De werkloosheid onder Nederlandse gepromoveerden is zeer laag. Maar liefst 98 procent van hen heeft een baan, maar dan meestal niet aan de universiteit, meldt het Rathenau Instituut.
Het aantal mensen dat promoveert is in 25 jaar tijd meer dan verdubbeld: van jaarlijks zo’n tweeduizend in 1991 tot ongeveer vijfduizend in 2016 blijkt uit onderzoek van het Rathenau Instituut. Vrijwel alle gepromoveerden zijn aan het werk: gemiddeld is maar twee procent werkloos.
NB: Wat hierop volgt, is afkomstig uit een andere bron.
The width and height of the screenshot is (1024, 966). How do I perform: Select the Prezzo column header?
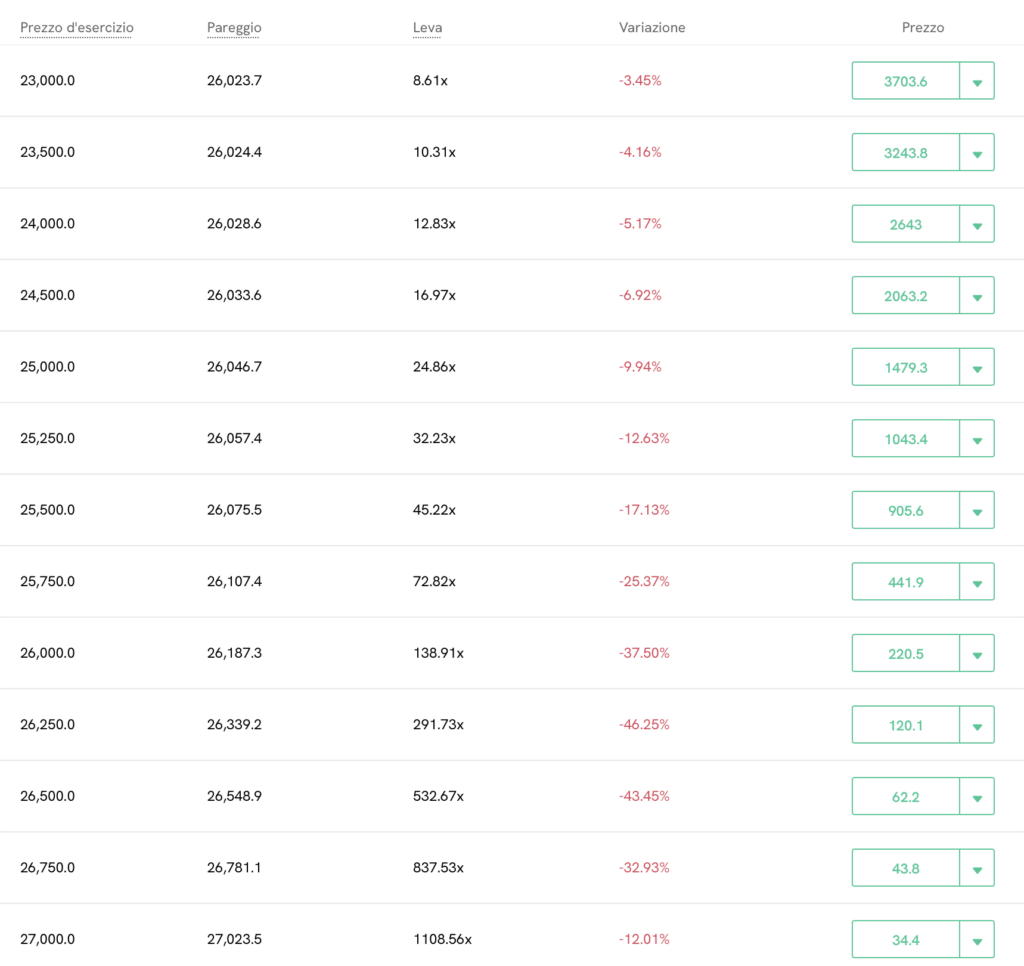click(923, 27)
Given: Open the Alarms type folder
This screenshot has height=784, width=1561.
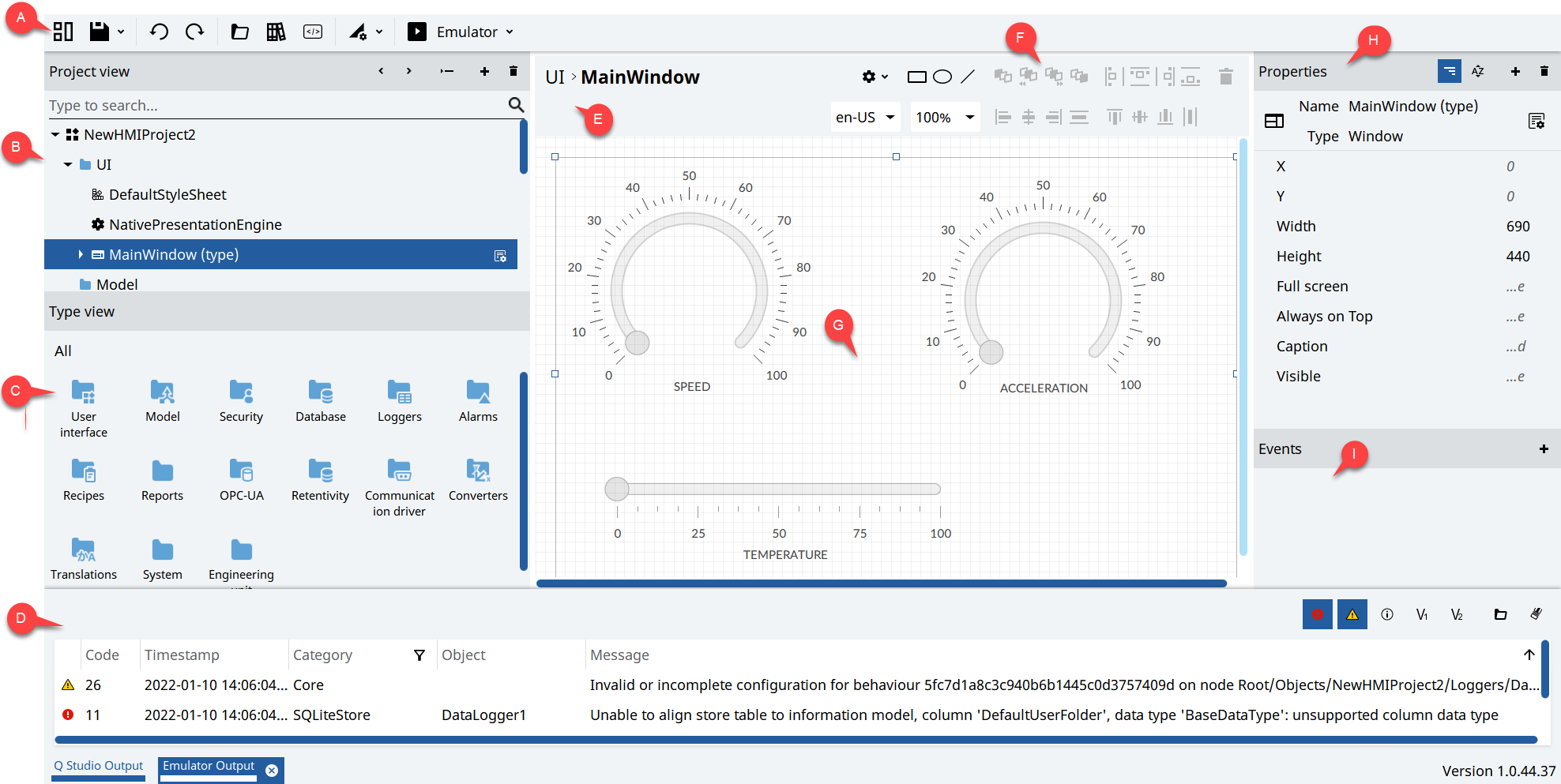Looking at the screenshot, I should 478,401.
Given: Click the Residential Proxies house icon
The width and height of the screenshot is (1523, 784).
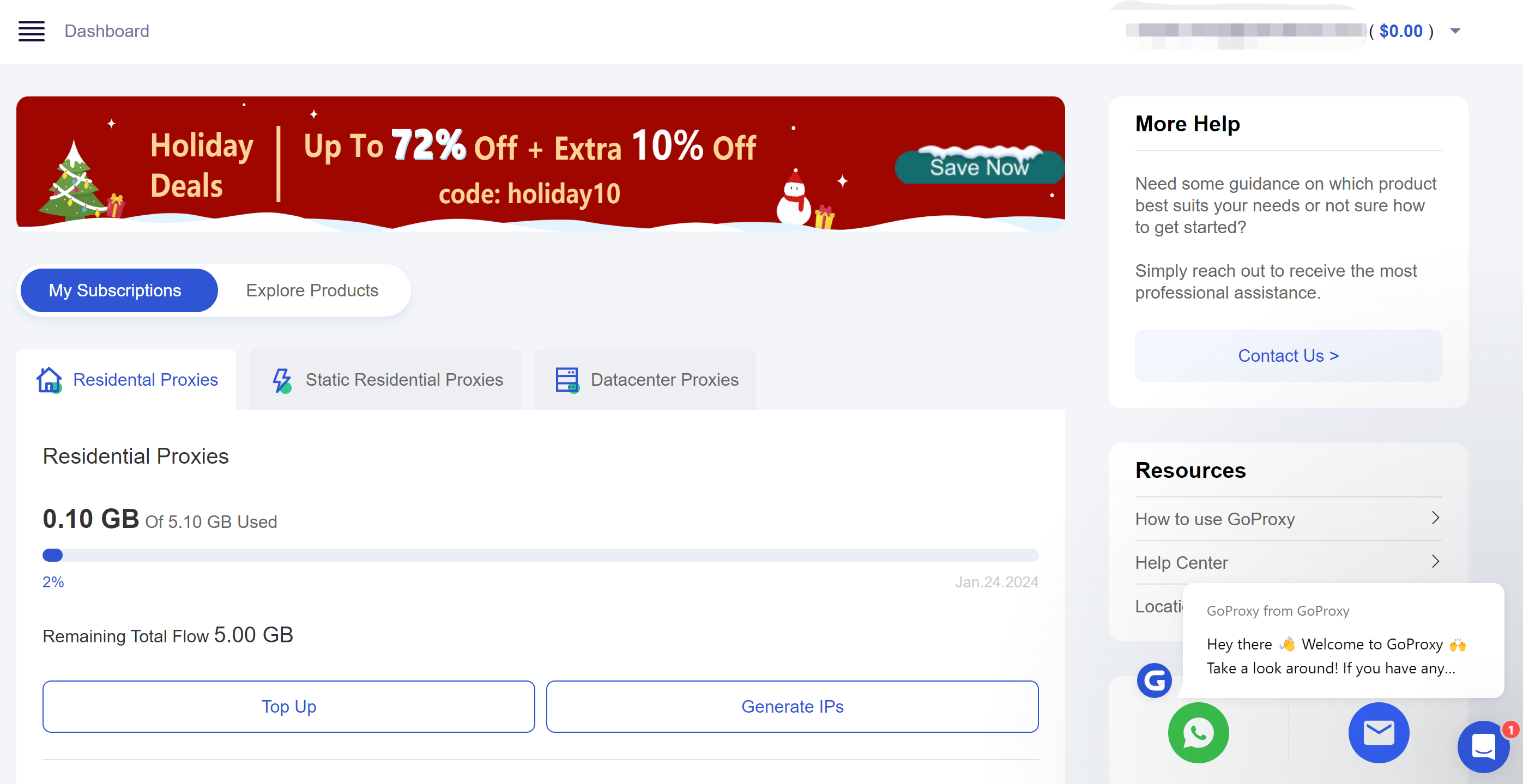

Er zijn wel verschillen tussen de disciplines. Gepromoveerden in taal & cultuur en natuur zijn tweemaal vaker werkloos (respectievelijk 3,3 en 3,1 procent) dan hun collega’s bij landbouw (1,2 procent) en gezondheid (1,6 procent).
Meer verdienen
Uit eerder onderzoek van het Rathenau Instituut en Promovendi Netwerk Nederland bleek dat ruim de helft van de promovendi een carrière binnen de academie ambieert, maar dat het aantal banen ver achter blijft bij het aantal promoties.
Dat beeld wordt opnieuw bevestigd. Slechts dertig procent vindt een baan bij een universiteit of een universitair ziekenhuis. De resterende zeventig procent werkt vaak als onderzoeker bij een advies- of ingenieursbureau waar ze gemiddeld trouwens zevenduizend euro per jaar meer verdienen dan aan de universiteit.
Hooggewaardeerd
“Promoveren doe je niet uitsluitend voor een loopbaan aan een universiteit,” concludeert Melanie Peters, directeur van het Rathenau Instituut. “In onze kennissamenleving is een promotie vaak de voorbereiding voor een baan, waarin de kennis en onderzoeksvaardigheden van gepromoveerden hooggewaardeerd worden”.
Het Rathenau maakte bij zijn loopbaananalyses dankbaar gebruik van een enquête van het Centraal Bureau voor de Statistiek. Dat ondervroeg in 2014 zestienduizend personen die in de voorgaande 22 jaar waren gepromoveerd.